(Rows on where targets appear)

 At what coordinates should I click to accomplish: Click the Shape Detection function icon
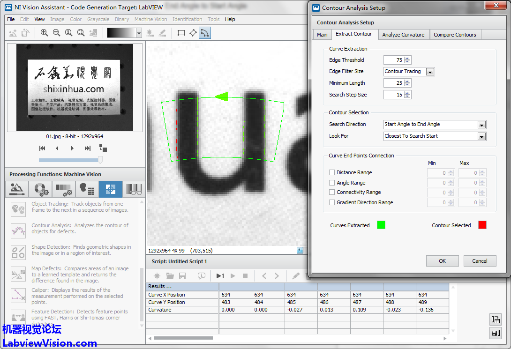pos(18,252)
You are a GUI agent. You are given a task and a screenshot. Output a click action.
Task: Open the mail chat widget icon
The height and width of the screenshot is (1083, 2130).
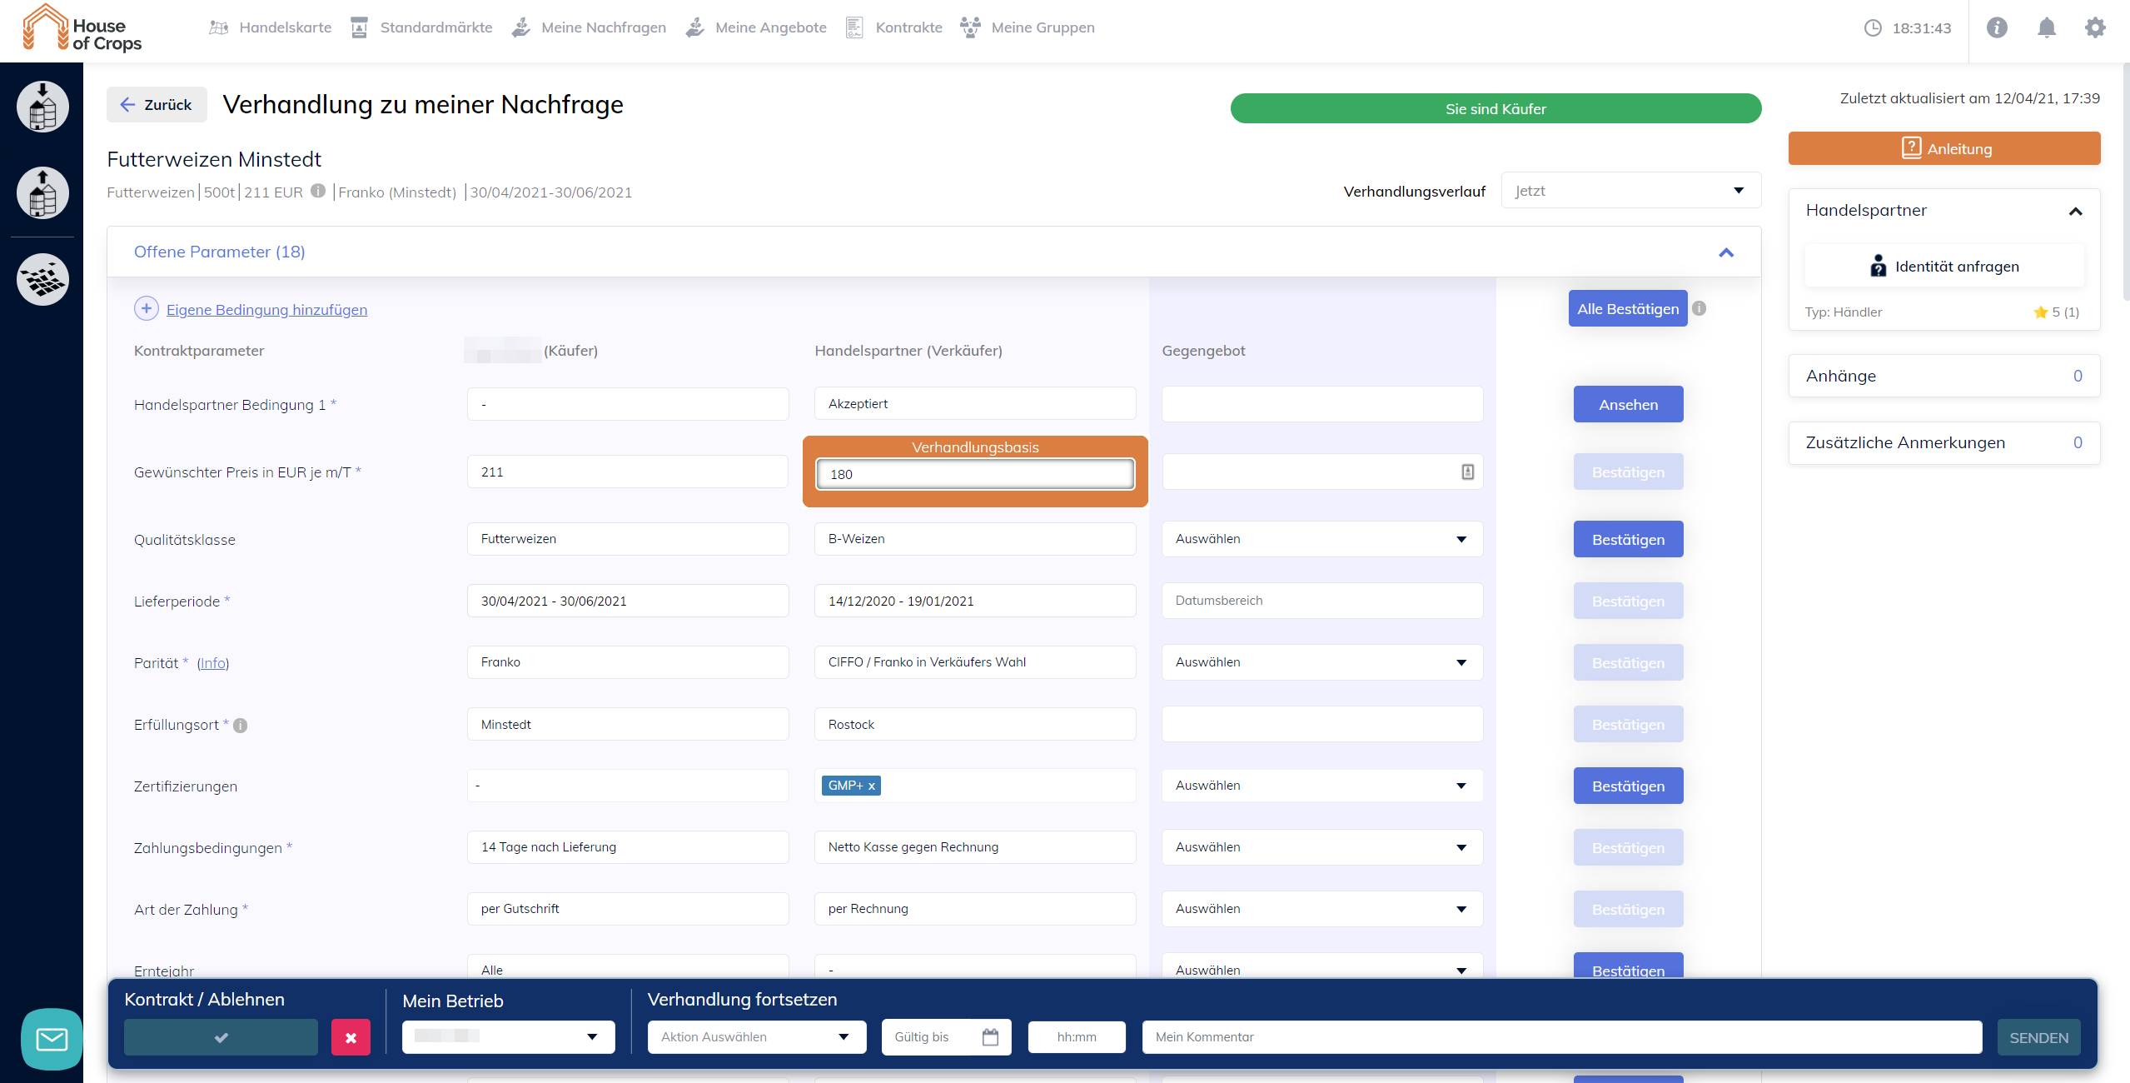pos(52,1039)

| Request |
Rewrite all of the lines above in full. Scale each answer coordinate by 2.05 and round it to a whole number, with halves rounded up. Leave the pictures out.

| Solution to this problem |
 At what coordinates should I click to accomplish: Click the Shape Detection function icon
pos(37,517)
You are a GUI agent. You are given a task and a screenshot. Output a click action.
Task: Open the mail chat widget icon
The height and width of the screenshot is (1083, 2130).
pos(107,2130)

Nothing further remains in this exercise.